What is expected: Search the records below for the word "computer". Pull out each line that has it.

[Stored data entries]
■ ■ ■ ■

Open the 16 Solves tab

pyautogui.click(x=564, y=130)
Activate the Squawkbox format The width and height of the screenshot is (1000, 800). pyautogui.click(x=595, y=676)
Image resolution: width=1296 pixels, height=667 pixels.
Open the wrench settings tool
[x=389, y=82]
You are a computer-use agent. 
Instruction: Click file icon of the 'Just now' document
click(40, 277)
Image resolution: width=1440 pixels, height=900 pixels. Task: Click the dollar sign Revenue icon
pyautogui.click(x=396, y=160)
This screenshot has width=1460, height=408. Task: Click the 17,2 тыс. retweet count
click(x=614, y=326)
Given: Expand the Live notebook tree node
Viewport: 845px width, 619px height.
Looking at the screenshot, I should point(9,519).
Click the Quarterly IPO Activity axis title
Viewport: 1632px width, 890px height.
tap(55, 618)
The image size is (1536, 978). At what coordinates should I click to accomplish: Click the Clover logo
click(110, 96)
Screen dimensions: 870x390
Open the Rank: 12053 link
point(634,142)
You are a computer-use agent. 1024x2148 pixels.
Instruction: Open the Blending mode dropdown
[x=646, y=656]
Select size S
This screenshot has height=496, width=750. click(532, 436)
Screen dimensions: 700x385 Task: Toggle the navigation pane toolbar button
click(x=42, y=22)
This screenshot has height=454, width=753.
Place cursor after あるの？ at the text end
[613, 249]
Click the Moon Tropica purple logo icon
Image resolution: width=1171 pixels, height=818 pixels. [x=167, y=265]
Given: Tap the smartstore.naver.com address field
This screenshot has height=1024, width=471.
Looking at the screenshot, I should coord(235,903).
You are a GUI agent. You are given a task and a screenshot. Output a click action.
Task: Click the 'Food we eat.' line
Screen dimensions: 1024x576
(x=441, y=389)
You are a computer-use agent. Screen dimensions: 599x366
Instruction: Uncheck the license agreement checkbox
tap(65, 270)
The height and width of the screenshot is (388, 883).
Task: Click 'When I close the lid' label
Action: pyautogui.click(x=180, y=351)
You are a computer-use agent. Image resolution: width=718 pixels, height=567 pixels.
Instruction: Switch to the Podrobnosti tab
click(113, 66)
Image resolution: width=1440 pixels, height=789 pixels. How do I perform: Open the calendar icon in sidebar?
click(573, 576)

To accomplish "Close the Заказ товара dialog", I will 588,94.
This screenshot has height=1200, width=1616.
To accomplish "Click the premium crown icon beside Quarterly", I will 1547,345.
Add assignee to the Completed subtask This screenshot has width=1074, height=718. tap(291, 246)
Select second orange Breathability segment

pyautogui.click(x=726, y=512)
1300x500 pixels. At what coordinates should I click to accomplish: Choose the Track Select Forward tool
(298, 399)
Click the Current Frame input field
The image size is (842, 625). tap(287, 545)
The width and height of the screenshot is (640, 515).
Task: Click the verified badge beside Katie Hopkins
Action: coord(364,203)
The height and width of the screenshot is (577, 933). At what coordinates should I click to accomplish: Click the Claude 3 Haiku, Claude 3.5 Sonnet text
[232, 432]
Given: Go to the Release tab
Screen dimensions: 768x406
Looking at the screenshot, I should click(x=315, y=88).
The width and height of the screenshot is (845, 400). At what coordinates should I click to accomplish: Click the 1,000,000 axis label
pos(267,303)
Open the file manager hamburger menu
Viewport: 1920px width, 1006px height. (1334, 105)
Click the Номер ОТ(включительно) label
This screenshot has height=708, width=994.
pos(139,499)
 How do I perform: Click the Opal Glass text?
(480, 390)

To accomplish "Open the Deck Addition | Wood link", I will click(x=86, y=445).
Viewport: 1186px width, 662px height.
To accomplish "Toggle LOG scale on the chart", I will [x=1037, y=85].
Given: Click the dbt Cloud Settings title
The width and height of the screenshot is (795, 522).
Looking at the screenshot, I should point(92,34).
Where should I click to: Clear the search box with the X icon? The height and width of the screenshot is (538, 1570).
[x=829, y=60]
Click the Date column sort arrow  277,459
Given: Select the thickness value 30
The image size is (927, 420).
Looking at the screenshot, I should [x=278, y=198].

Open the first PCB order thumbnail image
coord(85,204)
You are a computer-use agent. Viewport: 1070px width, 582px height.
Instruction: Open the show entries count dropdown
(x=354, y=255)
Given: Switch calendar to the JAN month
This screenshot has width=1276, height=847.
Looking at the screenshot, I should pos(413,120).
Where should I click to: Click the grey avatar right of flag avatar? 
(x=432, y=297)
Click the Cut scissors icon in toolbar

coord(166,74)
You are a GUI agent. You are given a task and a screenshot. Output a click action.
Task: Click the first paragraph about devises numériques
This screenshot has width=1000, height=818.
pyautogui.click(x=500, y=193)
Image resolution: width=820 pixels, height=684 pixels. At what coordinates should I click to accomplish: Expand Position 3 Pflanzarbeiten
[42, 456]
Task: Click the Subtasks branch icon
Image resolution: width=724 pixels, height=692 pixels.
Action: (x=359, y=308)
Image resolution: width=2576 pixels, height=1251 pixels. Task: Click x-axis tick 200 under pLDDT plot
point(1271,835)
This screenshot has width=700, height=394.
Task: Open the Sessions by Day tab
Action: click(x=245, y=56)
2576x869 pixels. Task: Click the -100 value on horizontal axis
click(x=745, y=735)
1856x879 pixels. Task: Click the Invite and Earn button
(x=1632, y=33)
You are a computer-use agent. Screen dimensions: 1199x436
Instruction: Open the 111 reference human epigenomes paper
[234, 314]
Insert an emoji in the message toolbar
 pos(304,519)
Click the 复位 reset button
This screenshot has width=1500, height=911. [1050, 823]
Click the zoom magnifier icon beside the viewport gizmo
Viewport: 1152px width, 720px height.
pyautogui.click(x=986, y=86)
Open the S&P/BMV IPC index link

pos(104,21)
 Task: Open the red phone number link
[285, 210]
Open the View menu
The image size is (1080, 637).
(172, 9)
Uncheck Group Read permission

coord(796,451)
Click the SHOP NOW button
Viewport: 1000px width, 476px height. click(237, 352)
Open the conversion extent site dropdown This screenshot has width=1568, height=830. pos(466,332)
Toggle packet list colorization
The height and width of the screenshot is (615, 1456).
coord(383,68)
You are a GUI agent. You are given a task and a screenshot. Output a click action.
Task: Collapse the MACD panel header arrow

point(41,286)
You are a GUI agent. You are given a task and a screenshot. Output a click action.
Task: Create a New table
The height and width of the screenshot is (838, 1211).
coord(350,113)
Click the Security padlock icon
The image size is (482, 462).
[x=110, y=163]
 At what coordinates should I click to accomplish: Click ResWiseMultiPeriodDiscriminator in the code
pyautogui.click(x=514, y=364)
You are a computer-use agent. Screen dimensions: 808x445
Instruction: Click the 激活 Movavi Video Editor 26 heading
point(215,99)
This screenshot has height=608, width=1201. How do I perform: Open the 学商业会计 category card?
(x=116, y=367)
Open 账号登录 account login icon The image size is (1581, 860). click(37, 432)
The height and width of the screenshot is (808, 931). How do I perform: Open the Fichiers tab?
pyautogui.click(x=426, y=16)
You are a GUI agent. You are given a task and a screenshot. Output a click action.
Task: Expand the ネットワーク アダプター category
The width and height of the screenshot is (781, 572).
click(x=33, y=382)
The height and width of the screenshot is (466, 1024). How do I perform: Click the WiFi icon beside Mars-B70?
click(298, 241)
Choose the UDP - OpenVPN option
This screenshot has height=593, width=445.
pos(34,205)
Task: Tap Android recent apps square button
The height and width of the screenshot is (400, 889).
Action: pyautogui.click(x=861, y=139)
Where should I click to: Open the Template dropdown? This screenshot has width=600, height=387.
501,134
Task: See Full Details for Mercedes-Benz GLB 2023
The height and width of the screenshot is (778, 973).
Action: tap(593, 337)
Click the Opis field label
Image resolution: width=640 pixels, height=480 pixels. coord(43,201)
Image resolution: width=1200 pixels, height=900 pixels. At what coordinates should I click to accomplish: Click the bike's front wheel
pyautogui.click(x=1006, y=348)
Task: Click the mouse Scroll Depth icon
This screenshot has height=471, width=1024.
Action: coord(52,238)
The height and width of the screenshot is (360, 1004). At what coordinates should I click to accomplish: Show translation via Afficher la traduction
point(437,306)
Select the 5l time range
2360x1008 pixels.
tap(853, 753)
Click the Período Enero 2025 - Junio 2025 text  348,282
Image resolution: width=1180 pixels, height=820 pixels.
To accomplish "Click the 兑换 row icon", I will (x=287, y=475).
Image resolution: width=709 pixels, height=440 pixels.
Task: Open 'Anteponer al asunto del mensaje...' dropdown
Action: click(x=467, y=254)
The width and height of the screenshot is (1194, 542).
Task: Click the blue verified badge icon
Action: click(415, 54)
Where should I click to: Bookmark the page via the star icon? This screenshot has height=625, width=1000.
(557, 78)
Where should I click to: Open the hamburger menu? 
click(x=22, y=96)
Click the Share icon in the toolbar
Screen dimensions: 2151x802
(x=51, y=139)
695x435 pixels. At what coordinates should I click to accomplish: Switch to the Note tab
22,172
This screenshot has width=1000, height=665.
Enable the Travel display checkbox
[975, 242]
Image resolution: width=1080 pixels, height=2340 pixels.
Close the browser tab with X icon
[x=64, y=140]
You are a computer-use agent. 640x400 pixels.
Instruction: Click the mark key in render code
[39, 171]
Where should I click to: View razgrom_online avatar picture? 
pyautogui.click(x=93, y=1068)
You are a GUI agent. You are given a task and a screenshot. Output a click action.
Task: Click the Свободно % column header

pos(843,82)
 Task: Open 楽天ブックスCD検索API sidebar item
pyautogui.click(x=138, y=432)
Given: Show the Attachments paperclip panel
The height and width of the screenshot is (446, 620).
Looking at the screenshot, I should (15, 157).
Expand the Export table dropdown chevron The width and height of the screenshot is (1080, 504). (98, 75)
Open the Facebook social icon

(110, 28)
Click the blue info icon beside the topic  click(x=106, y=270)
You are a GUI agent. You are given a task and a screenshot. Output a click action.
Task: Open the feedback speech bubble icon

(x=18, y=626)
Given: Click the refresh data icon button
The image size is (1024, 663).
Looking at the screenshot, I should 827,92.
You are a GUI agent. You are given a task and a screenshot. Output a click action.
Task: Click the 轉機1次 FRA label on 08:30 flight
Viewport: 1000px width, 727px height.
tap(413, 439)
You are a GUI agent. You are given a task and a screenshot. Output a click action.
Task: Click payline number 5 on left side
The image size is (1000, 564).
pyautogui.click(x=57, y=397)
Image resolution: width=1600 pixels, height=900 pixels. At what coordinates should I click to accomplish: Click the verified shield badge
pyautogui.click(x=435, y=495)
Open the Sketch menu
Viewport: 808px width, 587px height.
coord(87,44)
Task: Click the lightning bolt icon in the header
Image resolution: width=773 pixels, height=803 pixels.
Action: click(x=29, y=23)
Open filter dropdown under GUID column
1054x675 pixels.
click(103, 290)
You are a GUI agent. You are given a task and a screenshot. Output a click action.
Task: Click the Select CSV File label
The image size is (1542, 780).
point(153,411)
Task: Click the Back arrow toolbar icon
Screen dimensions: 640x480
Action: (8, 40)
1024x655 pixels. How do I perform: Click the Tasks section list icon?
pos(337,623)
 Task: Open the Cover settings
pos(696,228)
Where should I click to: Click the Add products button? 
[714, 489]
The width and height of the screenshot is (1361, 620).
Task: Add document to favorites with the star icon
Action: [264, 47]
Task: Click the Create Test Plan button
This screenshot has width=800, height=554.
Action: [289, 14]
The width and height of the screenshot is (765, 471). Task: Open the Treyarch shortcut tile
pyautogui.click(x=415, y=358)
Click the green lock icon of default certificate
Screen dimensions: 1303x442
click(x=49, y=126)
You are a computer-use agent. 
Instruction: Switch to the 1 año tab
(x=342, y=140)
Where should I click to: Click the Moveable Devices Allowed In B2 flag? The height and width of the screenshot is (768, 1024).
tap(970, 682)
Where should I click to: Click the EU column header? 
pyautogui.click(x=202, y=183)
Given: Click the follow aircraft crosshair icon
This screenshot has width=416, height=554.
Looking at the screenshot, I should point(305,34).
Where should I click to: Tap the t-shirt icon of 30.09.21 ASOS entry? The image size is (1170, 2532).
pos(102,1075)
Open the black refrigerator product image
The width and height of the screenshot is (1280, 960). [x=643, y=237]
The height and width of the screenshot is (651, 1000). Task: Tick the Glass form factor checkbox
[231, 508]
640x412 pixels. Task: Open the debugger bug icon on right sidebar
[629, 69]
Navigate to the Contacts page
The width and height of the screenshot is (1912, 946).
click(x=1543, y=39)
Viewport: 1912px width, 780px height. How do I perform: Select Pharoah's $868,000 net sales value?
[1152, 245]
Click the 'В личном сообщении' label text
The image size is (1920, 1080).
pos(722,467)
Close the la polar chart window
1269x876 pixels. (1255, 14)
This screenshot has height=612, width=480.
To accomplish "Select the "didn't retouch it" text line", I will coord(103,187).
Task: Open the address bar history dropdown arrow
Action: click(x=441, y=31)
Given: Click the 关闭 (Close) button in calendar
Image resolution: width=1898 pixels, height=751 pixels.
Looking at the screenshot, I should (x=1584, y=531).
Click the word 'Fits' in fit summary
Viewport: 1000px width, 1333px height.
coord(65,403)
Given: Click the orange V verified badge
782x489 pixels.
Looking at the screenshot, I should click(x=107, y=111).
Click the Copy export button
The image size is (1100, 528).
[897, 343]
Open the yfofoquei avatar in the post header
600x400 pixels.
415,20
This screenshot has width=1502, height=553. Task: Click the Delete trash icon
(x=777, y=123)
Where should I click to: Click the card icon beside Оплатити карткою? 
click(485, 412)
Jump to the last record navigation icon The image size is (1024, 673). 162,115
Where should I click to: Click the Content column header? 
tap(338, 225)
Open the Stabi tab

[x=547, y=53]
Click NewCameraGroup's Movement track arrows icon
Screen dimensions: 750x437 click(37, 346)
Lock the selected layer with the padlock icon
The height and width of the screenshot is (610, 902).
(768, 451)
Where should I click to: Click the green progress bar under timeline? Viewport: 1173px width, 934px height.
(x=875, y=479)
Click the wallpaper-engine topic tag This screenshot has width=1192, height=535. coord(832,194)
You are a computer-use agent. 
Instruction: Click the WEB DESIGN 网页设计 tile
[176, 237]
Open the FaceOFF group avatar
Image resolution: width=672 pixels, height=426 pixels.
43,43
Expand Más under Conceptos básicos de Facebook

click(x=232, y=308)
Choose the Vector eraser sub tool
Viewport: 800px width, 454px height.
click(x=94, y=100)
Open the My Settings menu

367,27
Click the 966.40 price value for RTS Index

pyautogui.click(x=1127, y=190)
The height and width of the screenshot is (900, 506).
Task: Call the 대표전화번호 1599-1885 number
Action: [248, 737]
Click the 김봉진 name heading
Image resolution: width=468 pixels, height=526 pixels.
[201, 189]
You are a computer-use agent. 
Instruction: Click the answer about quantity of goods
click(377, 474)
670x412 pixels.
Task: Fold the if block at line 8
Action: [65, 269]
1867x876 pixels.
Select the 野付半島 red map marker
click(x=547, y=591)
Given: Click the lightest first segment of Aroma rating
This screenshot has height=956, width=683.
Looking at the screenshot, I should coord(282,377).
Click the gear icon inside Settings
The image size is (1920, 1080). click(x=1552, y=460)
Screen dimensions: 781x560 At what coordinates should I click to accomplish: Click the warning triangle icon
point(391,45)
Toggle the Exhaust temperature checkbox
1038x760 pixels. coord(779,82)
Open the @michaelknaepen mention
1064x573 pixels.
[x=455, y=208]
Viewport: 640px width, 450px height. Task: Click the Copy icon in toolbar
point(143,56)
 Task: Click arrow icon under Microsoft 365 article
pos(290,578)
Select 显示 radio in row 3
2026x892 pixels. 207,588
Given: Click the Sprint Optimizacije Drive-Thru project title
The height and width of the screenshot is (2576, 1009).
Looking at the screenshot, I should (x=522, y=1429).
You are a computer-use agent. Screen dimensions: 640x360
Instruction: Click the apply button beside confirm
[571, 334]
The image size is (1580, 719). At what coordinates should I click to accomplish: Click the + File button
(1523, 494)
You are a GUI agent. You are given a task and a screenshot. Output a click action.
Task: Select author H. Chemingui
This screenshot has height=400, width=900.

■ ■ ■ ■

Expected output:
You are a computer-use agent. 
You are a computer-use agent. 1024x2148 pixels.
You are a computer-use agent. Screen dimensions: 599x366
You are a computer-use agent. Image resolution: width=718 pixels, height=567 pixels.
You are a computer-use agent. Viewport: 1070px width, 582px height.
You are a computer-use agent. Screen dimensions: 1199x436
You are a computer-use agent. Screen dimensions: 808x445
You are a computer-use agent. 640x400 pixels.
You are a computer-use agent. 
You are a computer-use agent. 
You are a computer-use agent. 
You are a computer-use agent. Screen dimensions: 640x360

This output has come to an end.